The flow regime is assumed to be laminar while the fluids are supposed to be Newtonian and incompressible. Gravity is neglected and the fluids displacement will be investigated at 2D scale.

In order to separate two phases by a fluid–fluid diffusive interface, Cahn–Hilliard phase-field method45 coupled with Navier–Stokes and continuity equations were employed. In phase-field model, which is based on the minimum of free energy principle, Ginzburg–Landau equation is implemented to calculate the mixing energy46,47:

$${f}_{mix}\left(\varphi ,\nabla \varphi \right)= \frac{1}{2} \lambda {\left|\nabla \varphi \right|}^{2}+ \frac{\lambda }{4{\varepsilon }^{2}} {({\varphi }^{2}-1)}^{2}$$
(1)

The minimization of the gradient component (first term on the left-hand side) leads to the phases mixing, and the minimization of double well potential (the second term on the right-hand side) causes phase separation.

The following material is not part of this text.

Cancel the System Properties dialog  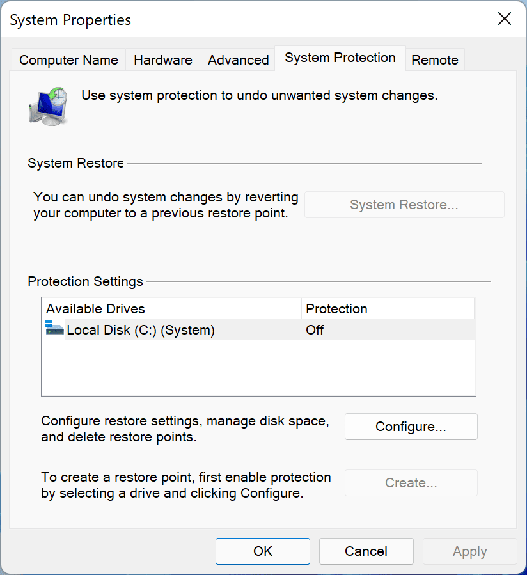point(366,551)
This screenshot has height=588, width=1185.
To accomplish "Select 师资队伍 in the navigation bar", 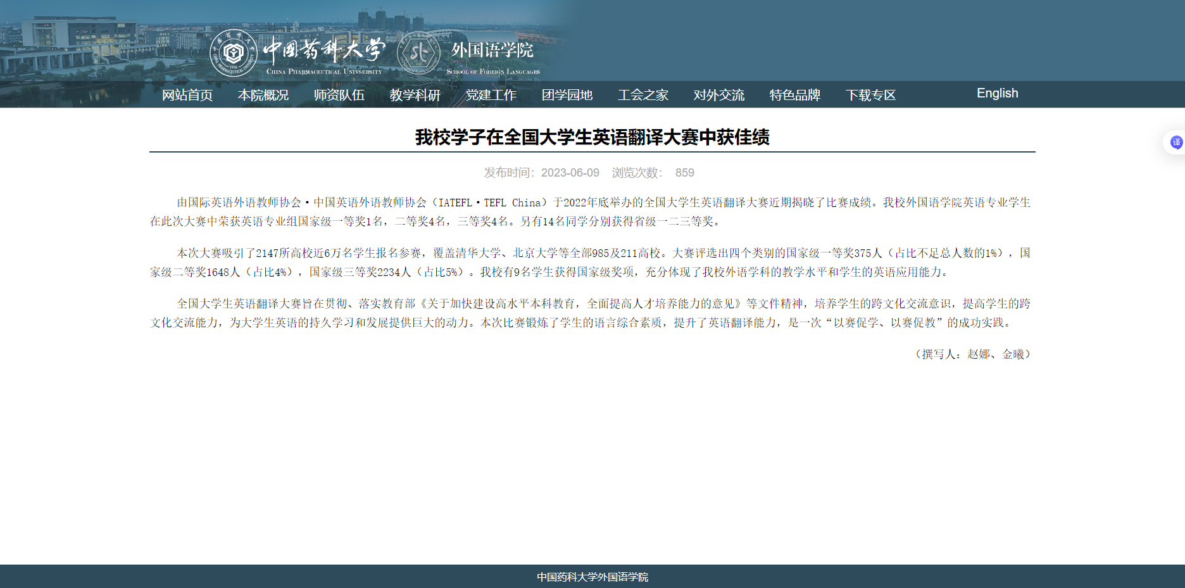I will click(339, 95).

Unitless phase-field parameter \((\varphi )\) is used to determine the relative concentration of each phase. In this regard, \(-1< \varphi <1\) depicts the interface area and \(\varphi =\pm 1\) illustrates the pure phases. The volume fraction of phases is then described by \((1+\varphi )/2\) and \((1-\varphi )/2\) equations which define the fluid properties in the system48,49.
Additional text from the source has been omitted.